Hansa-Sandesha (Sanskrit: हंससन्देश; IAST: Hansasandeśa) or "The message of the Swan" is a Sanskrit love poem written by Vedanta Desika in the 13th century AD. A short lyric poem of 110 verses, it describes how Rama, hero of the Ramayana epic, sends a message via a swan to his beloved wife, Sita, who has been abducted by the demon king Ravana. The poem belongs to the sandeśa kāvya, ‘messenger poem’, genre and is very closely modeled upon the Meghaduta of Kalidasa. It has particular significance for Srivaishnavites, whose god, Vishnu, it celebrates.

The Hansa-Sandesha owes a great deal to its two poetic predecessors, Kalidasa's Meghaduta and Valmiki’s Ramayana. Vedanta Desika's use of the Meghaduta is extensive and transparently deliberate; his poem is a response to one of India’s most famous poems by its most celebrated poet. Vedanta Desika’s debt to Valmiki is perhaps more pervasive but less obvious, and possibly less deliberate too. Where the poet consciously plays with Kalidasa’s verse, he treats the Ramayana more as a much-cherished story. Nevertheless he is clearly as familiar with the details of Valmiki’s poem as with Kalidasa’s, and he echoes very specific images and details from the epic.

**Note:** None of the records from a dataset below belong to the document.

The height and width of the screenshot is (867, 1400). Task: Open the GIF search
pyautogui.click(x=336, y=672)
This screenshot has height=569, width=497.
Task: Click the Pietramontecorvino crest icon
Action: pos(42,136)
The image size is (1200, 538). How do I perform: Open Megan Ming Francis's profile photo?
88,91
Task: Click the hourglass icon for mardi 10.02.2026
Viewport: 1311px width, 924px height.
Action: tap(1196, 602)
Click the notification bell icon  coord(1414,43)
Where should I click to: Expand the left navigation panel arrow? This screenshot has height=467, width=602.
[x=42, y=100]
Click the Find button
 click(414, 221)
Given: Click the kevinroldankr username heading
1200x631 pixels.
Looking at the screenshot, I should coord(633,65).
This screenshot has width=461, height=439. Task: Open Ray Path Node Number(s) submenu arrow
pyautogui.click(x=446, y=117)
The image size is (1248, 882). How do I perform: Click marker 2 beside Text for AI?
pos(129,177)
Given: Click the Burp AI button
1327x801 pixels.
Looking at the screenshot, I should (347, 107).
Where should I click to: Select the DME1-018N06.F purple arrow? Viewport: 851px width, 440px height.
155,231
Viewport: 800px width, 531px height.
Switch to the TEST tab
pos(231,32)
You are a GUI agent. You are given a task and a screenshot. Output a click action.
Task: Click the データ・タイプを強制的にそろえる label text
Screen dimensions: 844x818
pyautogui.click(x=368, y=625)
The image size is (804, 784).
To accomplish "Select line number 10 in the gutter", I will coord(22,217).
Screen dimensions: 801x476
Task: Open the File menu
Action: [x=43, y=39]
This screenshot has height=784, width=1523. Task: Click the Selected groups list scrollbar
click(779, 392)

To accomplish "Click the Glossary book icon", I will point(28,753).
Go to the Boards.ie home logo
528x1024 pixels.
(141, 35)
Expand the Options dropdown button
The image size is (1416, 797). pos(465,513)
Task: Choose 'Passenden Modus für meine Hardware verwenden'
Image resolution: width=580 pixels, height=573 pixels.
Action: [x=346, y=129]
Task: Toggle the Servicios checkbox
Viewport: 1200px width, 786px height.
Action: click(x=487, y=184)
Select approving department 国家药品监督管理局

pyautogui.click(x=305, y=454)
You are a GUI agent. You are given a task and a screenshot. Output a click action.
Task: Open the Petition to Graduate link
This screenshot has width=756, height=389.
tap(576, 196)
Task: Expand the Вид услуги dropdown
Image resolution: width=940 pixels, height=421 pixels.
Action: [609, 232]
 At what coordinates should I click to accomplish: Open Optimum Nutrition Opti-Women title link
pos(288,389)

Vedanta Desika (IAST:Vedānta Deśika) is best known as an important acarya in the Srivaishnavite tradition of South India which promulgated the philosophical theory of Viśiṣṭādvaita. He was a prolific writer in both Tamil and Sanskrit, composing over 100 philosophical, devotional and literary works; the Hamsa-Sandesha is his only work of this kind.